PROMPT
Pictures stay out of the copy. Repeat exactly the lines from the first entry below through the line that contains "ibuki blade blanks (676, 2245)", and nothing beyond.

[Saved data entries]

----

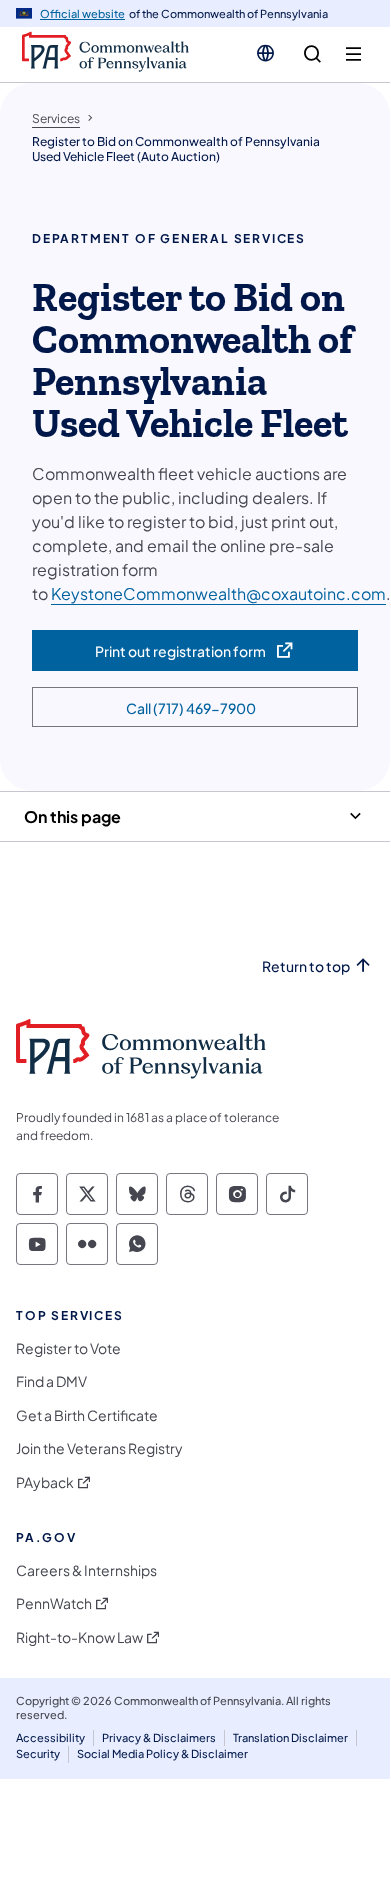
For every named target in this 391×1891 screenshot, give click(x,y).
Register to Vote (68, 1348)
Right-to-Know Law (79, 1637)
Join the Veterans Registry (99, 1448)
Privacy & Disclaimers (159, 1737)
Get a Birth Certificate (87, 1415)
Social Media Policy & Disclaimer (162, 1753)
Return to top (306, 966)
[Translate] (265, 53)
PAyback (45, 1482)
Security (38, 1753)
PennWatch (54, 1603)
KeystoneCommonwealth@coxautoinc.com (218, 593)
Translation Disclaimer (290, 1737)
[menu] (353, 54)
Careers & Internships (86, 1570)
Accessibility (50, 1737)
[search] (312, 54)
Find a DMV (51, 1381)
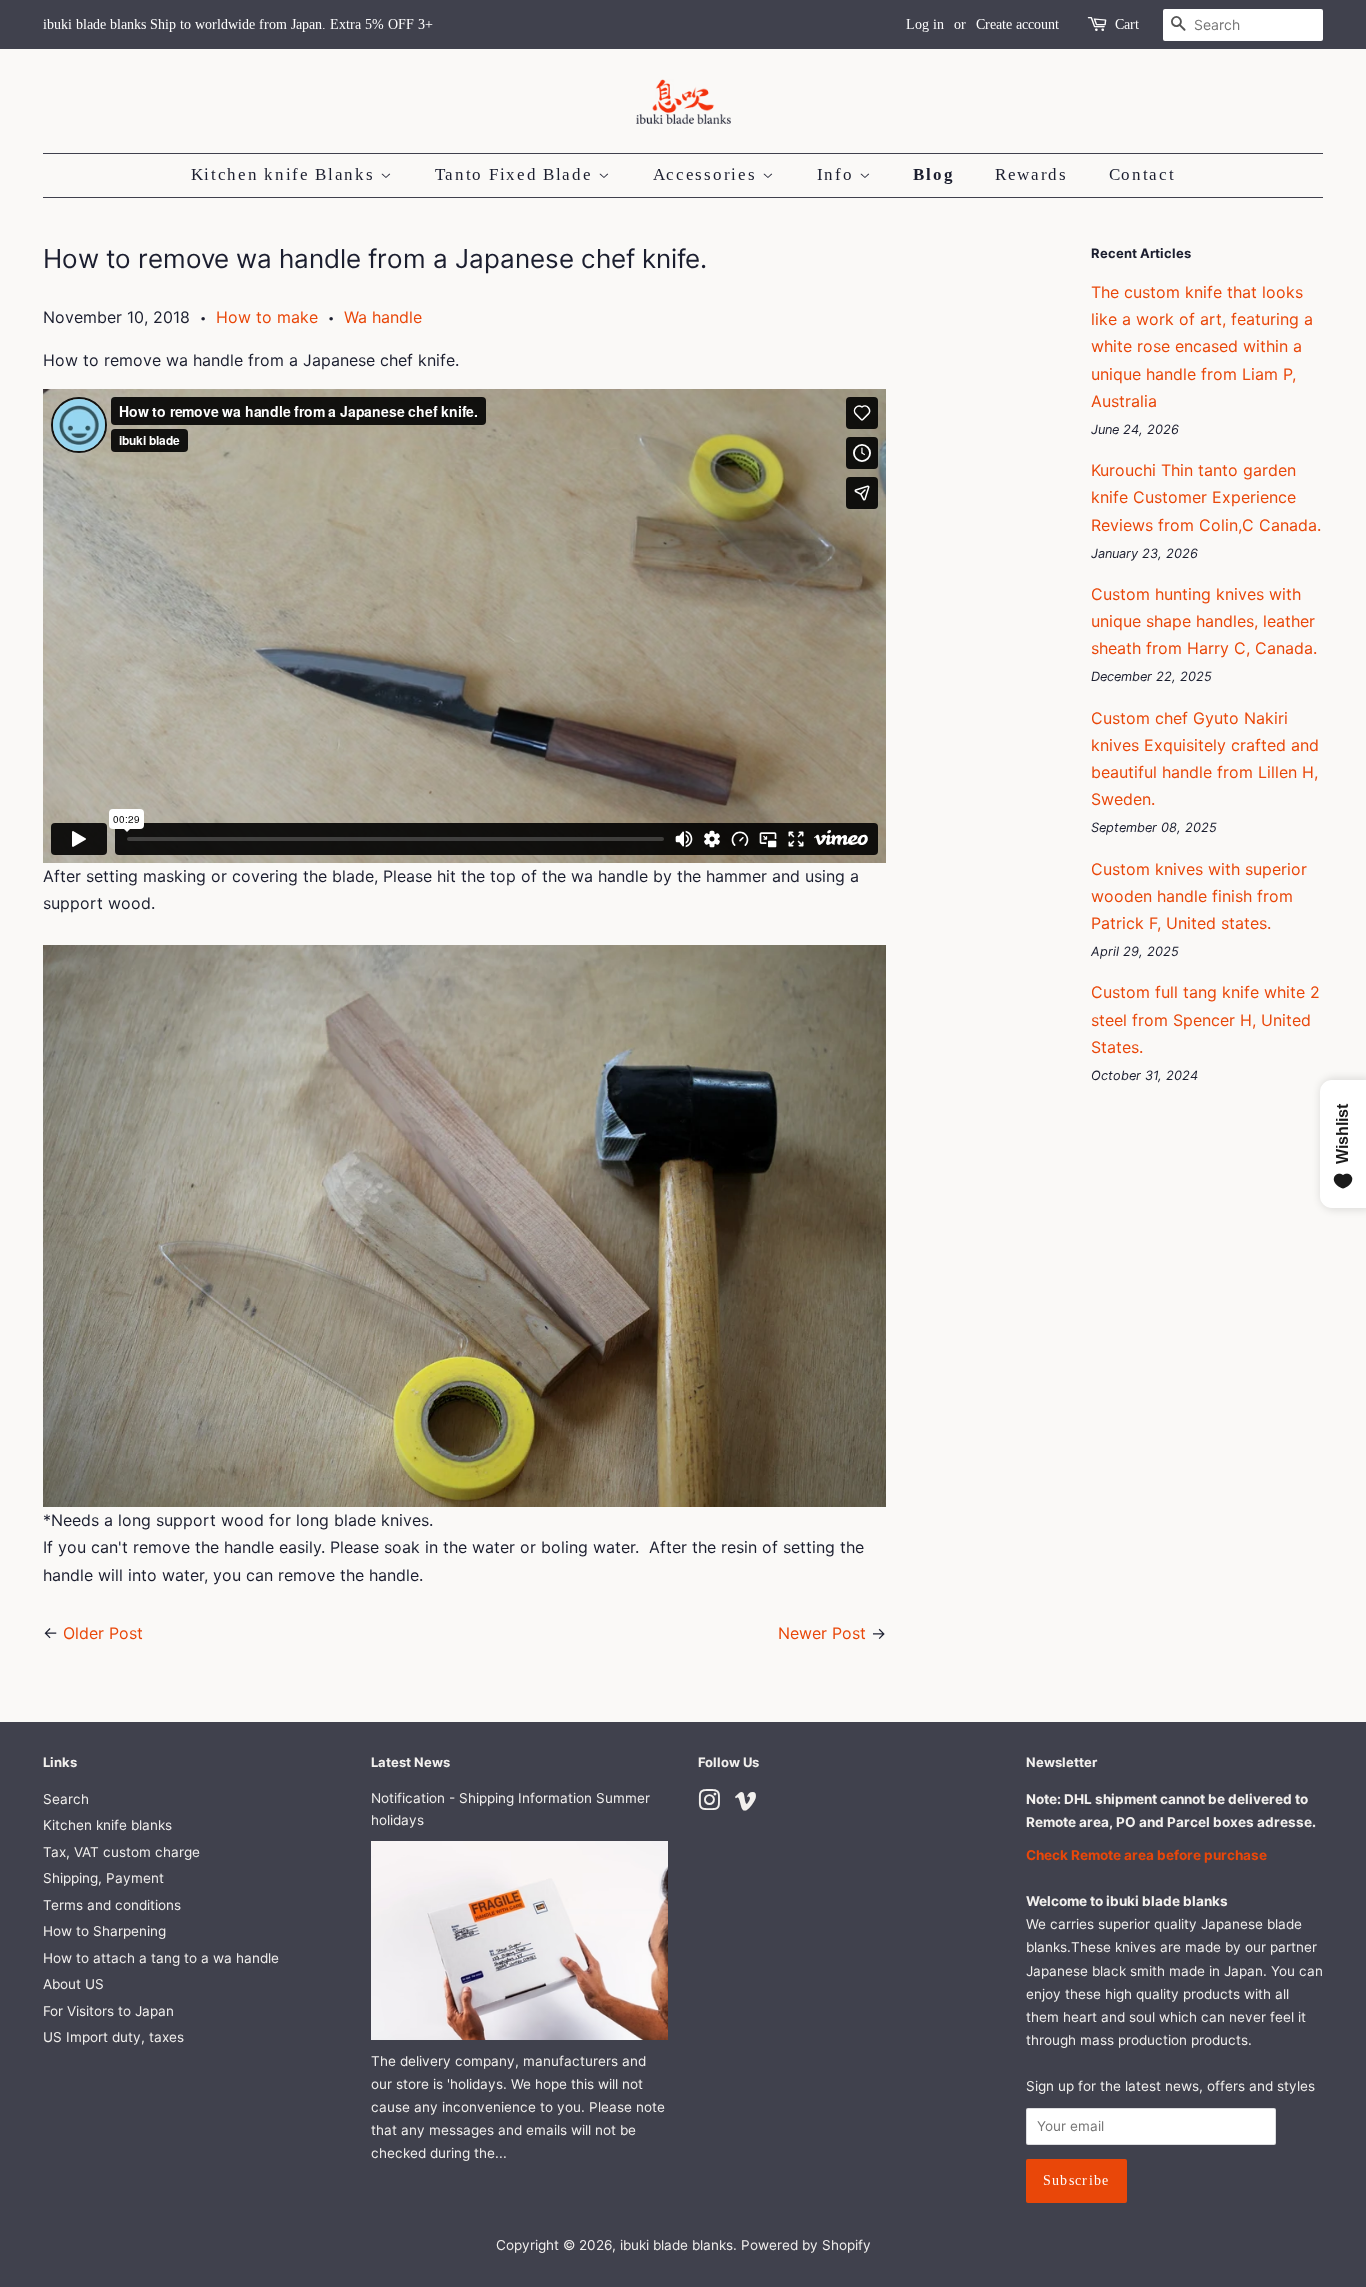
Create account (1017, 24)
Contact (1142, 174)
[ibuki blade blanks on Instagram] (709, 1804)
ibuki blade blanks (676, 2245)
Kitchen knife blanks (107, 1825)
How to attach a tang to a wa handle (161, 1958)
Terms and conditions (112, 1905)
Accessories (707, 174)
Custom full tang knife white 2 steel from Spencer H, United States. (1205, 1019)
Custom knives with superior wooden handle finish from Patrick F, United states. (1199, 896)
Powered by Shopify (806, 2245)
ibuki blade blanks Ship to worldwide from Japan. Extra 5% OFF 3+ (238, 24)
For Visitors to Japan (108, 2011)
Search (66, 1799)
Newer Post (822, 1633)
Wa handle (383, 317)
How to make (267, 317)
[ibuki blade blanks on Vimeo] (746, 1804)
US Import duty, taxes (113, 2037)
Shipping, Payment (103, 1878)
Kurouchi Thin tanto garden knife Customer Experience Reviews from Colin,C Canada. (1206, 497)
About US (73, 1984)
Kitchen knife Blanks (286, 174)
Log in (925, 24)
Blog (933, 174)
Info (838, 174)
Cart (1127, 24)
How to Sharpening (104, 1931)
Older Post (103, 1633)
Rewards (1031, 174)
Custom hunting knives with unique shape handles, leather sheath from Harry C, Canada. (1204, 621)
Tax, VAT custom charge (121, 1852)
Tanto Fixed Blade (517, 174)
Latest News (410, 1762)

----

RESPONSE
For every named target in this 391×1891 screenshot, give click(x,y).
Register to Vote (68, 1348)
Right-to-Know Law (79, 1637)
Join the Veterans Registry (99, 1448)
Privacy & Disclaimers (159, 1737)
Get a Birth Certificate (87, 1415)
Social Media Policy & Disclaimer (162, 1753)
Return to top (306, 966)
[Translate] (265, 53)
PAyback (45, 1482)
Security (38, 1753)
PennWatch (54, 1603)
KeystoneCommonwealth@coxautoinc.com (218, 593)
Translation Disclaimer (290, 1737)
[menu] (353, 54)
Careers & Internships (86, 1570)
Accessibility (50, 1737)
[search] (312, 54)
Find a DMV (51, 1381)
Create account (1017, 24)
Contact (1142, 174)
[ibuki blade blanks on Instagram] (709, 1804)
ibuki blade blanks (676, 2245)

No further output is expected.